> _TASK PROMPT_
Copy the listing below, putting "Command" wherever "Instruction" appears and changing nothing else.

> _DATA FOR THE TASK_
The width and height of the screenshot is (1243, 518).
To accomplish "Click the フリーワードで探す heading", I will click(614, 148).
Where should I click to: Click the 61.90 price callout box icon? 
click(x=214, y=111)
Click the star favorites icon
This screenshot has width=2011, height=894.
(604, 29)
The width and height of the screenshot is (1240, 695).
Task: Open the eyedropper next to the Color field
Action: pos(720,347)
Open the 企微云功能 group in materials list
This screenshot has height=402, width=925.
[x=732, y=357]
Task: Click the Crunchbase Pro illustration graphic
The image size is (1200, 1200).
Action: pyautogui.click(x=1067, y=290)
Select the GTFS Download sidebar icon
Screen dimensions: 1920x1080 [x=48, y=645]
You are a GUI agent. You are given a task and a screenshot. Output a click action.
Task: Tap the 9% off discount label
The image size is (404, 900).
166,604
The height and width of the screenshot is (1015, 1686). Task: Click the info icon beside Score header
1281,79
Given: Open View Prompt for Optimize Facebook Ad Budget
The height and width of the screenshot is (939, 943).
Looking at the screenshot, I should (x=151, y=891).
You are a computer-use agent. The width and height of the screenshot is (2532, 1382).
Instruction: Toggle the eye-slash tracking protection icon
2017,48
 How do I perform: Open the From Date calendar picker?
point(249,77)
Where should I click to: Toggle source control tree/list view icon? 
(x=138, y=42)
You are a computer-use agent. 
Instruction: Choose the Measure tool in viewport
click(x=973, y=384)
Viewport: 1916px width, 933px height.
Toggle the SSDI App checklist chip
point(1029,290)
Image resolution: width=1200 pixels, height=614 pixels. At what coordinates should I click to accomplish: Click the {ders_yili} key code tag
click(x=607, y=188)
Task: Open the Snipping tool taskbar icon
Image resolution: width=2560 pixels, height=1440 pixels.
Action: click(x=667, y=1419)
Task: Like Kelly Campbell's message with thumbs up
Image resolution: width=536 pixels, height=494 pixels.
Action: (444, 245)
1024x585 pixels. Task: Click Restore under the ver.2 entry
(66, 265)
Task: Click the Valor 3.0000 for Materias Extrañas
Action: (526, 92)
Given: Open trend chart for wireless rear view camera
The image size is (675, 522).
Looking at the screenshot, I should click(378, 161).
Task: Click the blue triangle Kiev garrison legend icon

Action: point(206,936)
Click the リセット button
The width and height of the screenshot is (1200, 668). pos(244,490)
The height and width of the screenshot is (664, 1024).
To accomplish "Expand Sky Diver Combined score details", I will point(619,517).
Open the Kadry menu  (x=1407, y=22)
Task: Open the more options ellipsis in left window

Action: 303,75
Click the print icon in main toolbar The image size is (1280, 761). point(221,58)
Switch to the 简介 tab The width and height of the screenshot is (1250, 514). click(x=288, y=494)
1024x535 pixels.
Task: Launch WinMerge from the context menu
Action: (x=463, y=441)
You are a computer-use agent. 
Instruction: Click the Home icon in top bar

> _CORRECT RESULT_
The width and height of the screenshot is (1243, 518).
To accomplish "Click the フリーワードで探す heading", I will click(614, 148).
Where should I click to: Click the 61.90 price callout box icon? 
click(x=214, y=111)
Click the star favorites icon
This screenshot has width=2011, height=894.
(604, 29)
The width and height of the screenshot is (1240, 695).
Task: Open the eyedropper next to the Color field
Action: pos(720,347)
Open the 企微云功能 group in materials list
This screenshot has height=402, width=925.
[x=732, y=357]
Task: Click the Crunchbase Pro illustration graphic
The image size is (1200, 1200).
Action: pyautogui.click(x=1067, y=290)
Select the GTFS Download sidebar icon
Screen dimensions: 1920x1080 [x=48, y=645]
You are a GUI agent. You are given a task and a screenshot. Output a click action.
Task: Tap the 9% off discount label
The image size is (404, 900).
166,604
The height and width of the screenshot is (1015, 1686). Task: Click the info icon beside Score header
1281,79
Given: Open View Prompt for Optimize Facebook Ad Budget
The height and width of the screenshot is (939, 943).
Looking at the screenshot, I should (x=151, y=891).
You are a computer-use agent. The width and height of the screenshot is (2532, 1382).
Command: Toggle the eye-slash tracking protection icon
2017,48
 How do I perform: Open the From Date calendar picker?
point(249,77)
Where should I click to: Toggle source control tree/list view icon? 
(x=138, y=42)
You are a computer-use agent. 
Command: Choose the Measure tool in viewport
click(x=973, y=384)
Viewport: 1916px width, 933px height.
Toggle the SSDI App checklist chip
point(1029,290)
Image resolution: width=1200 pixels, height=614 pixels. At what coordinates should I click to accomplish: Click the {ders_yili} key code tag
click(x=607, y=188)
Task: Open the Snipping tool taskbar icon
Image resolution: width=2560 pixels, height=1440 pixels.
Action: click(x=667, y=1419)
Task: Like Kelly Campbell's message with thumbs up
Image resolution: width=536 pixels, height=494 pixels.
Action: (444, 245)
1024x585 pixels. Task: Click Restore under the ver.2 entry
(66, 265)
Task: Click the Valor 3.0000 for Materias Extrañas
Action: (526, 92)
Given: Open trend chart for wireless rear view camera
The image size is (675, 522).
Looking at the screenshot, I should click(378, 161).
Task: Click the blue triangle Kiev garrison legend icon

Action: point(206,936)
Click the リセット button
The width and height of the screenshot is (1200, 668). pos(244,490)
The height and width of the screenshot is (664, 1024).
To accomplish "Expand Sky Diver Combined score details", I will point(619,517).
Open the Kadry menu  (x=1407, y=22)
Task: Open the more options ellipsis in left window

Action: 303,75
Click the print icon in main toolbar The image size is (1280, 761). point(221,58)
Switch to the 简介 tab The width and height of the screenshot is (1250, 514). click(x=288, y=494)
1024x535 pixels.
Task: Launch WinMerge from the context menu
Action: (x=463, y=441)
You are a computer-use agent. 
Command: Click the Home icon in top bar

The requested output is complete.